EXERCISE PROMPT> Of the entries below, restate word for word only the section that runs from the line with "International Order (463, 1186)" to the line with "Screenshot is 576x2576.", counting both ends.
:: TASK DATA ::
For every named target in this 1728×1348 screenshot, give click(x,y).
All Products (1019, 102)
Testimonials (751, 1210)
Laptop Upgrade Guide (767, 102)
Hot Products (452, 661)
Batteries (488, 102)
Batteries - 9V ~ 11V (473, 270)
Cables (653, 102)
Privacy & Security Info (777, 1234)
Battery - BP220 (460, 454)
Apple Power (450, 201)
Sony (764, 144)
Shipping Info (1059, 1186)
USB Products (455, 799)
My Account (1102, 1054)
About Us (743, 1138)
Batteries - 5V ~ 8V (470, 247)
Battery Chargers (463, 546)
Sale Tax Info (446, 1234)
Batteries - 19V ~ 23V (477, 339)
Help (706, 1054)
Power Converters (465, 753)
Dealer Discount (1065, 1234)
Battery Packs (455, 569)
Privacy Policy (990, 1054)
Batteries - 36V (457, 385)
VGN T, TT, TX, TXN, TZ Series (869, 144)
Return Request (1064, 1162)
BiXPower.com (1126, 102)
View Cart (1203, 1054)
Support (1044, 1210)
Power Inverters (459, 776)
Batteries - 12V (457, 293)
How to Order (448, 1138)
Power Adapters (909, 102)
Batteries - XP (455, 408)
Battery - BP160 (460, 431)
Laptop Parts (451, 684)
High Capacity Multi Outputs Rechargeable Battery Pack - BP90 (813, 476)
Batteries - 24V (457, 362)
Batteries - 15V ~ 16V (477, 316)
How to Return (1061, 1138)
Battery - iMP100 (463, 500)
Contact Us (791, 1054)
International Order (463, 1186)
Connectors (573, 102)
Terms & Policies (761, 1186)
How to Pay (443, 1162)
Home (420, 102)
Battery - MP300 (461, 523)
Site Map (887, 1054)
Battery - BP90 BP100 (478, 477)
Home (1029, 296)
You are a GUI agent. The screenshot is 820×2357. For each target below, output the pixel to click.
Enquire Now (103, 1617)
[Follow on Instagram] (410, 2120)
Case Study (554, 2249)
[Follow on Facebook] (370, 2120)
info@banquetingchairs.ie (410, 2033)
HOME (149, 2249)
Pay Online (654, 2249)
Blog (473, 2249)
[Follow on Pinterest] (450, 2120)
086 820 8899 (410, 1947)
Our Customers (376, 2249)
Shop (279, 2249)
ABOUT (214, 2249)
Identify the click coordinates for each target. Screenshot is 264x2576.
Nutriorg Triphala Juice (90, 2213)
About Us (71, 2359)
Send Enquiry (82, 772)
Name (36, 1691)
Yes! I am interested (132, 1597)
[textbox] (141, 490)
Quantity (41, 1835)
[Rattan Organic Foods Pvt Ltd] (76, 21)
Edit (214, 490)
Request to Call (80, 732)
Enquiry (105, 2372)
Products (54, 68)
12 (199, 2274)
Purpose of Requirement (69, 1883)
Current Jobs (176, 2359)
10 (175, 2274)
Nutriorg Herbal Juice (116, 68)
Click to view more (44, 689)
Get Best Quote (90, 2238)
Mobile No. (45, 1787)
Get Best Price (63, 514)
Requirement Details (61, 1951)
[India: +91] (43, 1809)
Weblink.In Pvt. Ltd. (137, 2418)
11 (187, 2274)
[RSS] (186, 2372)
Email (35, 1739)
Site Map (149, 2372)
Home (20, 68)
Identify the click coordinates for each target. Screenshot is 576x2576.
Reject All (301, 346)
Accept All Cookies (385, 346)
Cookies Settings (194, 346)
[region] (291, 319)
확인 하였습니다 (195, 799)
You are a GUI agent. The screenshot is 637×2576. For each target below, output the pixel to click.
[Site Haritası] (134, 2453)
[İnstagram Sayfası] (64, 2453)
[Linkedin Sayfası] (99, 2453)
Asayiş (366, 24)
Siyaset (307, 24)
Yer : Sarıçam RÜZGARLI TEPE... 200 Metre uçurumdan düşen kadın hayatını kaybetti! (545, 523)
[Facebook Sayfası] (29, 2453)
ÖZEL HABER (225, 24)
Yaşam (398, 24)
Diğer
:::
WRITTEN ANSWER>
International Order (463, 1186)
Connectors (573, 102)
Terms & Policies (761, 1186)
How to Pay (443, 1162)
Home (420, 102)
Battery - MP300 (461, 523)
Site Map (887, 1054)
Battery - BP90 BP100 (478, 477)
Home (1029, 296)
You are a GUI agent. The screenshot is 820×2357. For each target below, output the pixel to click.
Enquire Now (103, 1617)
[Follow on Instagram] (410, 2120)
Case Study (554, 2249)
[Follow on Facebook] (370, 2120)
info@banquetingchairs.ie (410, 2033)
HOME (149, 2249)
Pay Online (654, 2249)
Blog (473, 2249)
[Follow on Pinterest] (450, 2120)
086 820 8899 (410, 1947)
Our Customers (376, 2249)
Shop (279, 2249)
ABOUT (214, 2249)
Identify the click coordinates for each target. Screenshot is 264x2576.
Nutriorg Triphala Juice (90, 2213)
About Us (71, 2359)
Send Enquiry (82, 772)
Name (36, 1691)
Yes! I am interested (132, 1597)
[textbox] (141, 490)
Quantity (41, 1835)
[Rattan Organic Foods Pvt Ltd] (76, 21)
Edit (214, 490)
Request to Call (80, 732)
Enquiry (105, 2372)
Products (54, 68)
12 (199, 2274)
Purpose of Requirement (69, 1883)
Current Jobs (176, 2359)
10 (175, 2274)
Nutriorg Herbal Juice (116, 68)
Click to view more (44, 689)
Get Best Quote (90, 2238)
Mobile No. (45, 1787)
Get Best Price (63, 514)
Requirement Details (61, 1951)
[India: +91] (43, 1809)
Weblink.In Pvt. Ltd. (137, 2418)
11 (187, 2274)
[RSS] (186, 2372)
Email (35, 1739)
Site Map (149, 2372)
Home (20, 68)
Identify the click coordinates for each target. Screenshot is 576x2576.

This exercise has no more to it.